A Yates County family whose son was barred from school after being denied a medical exemption for vaccines was back in court Friday, arguing that he should be allowed back in school permanently.
Carl Schwartz said his son, Thorn, has severe reactions to vaccines. He said the family’s doctor agrees, and Thorn has not been vaccinated in almost a decade.
Still, Carl said no doctor has found a causal link between Thorn’s reactions and a vaccine.
Thorn had been getting medical exemptions that allowed him to go to school without his vaccines until last year, when New York state tightened the rules around those exemptions. That meant Thorn was no longer allowed in school.
Earlier this month, though, Yates County Supreme Court Judge Daniel Doyle directed Monroe BOCES 1, where Thorn goes to school, to re-admit him temporarily.

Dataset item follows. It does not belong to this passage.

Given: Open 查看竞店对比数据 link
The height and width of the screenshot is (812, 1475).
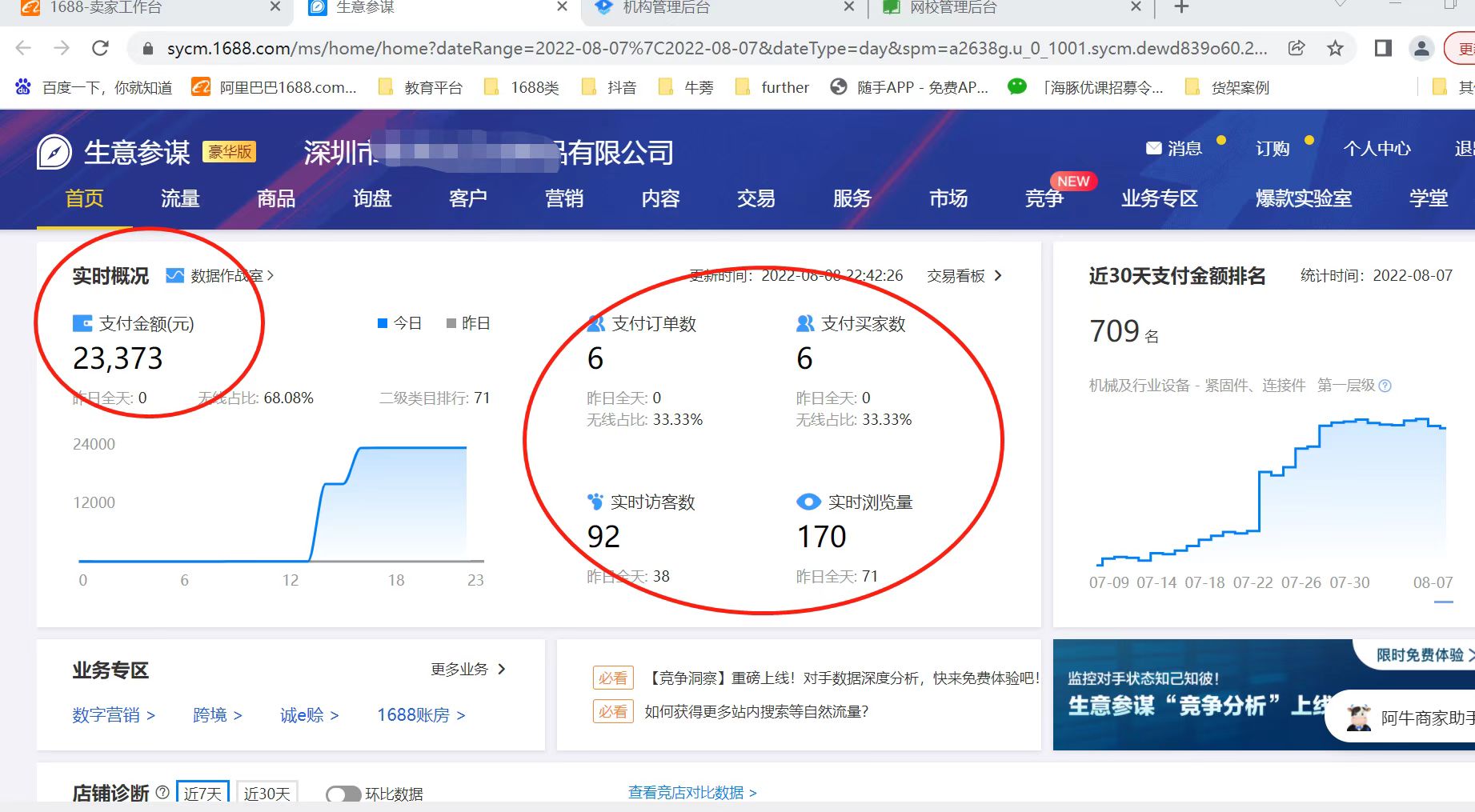Looking at the screenshot, I should click(691, 792).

Before Friday’s hearing, a crowd of supporters chanted “Respect medical exemptions” outside the courthouse.
The case is different from other challenges to New York’s vaccination rules, which have centered on the end of religious exemptions and have largely been upheld in court.
In this case, The Schwartzes’ attorney, Patricia Finn, argued that the state should not second-guess the doctor who determined that vaccination would be harmful to Thorn.
Doyle asked her if the state ever has any right to question a doctor’s opinion on vaccines.
Finn said, basically, no.
“I don’t think that the state is in a position where it can start drilling into every single medical opinion of a doctor,” she said. “At the end of the day, it’s up to the doctor.”
In the state’s point of view, Assistant Attorney General Heather McKay said, the government needs to be able to set and enforce some ground rules for the exemptions.
“If there’s a medical exemption, in order to be valid, it should be grounded with a medical reason.”
Doyle did not rule on the case at the end of the hearing. He ordered both sides to submit written arguments on the medical conditions underlying Thorn’s vaccine exemption.
A lawyer himself, Carl said he did not want to make any predictions about Doyle’s eventual decision. “You make your argument. You -- you let the judge be the judge,” he said. “I have learned, you know, don’t second-guess that judge.”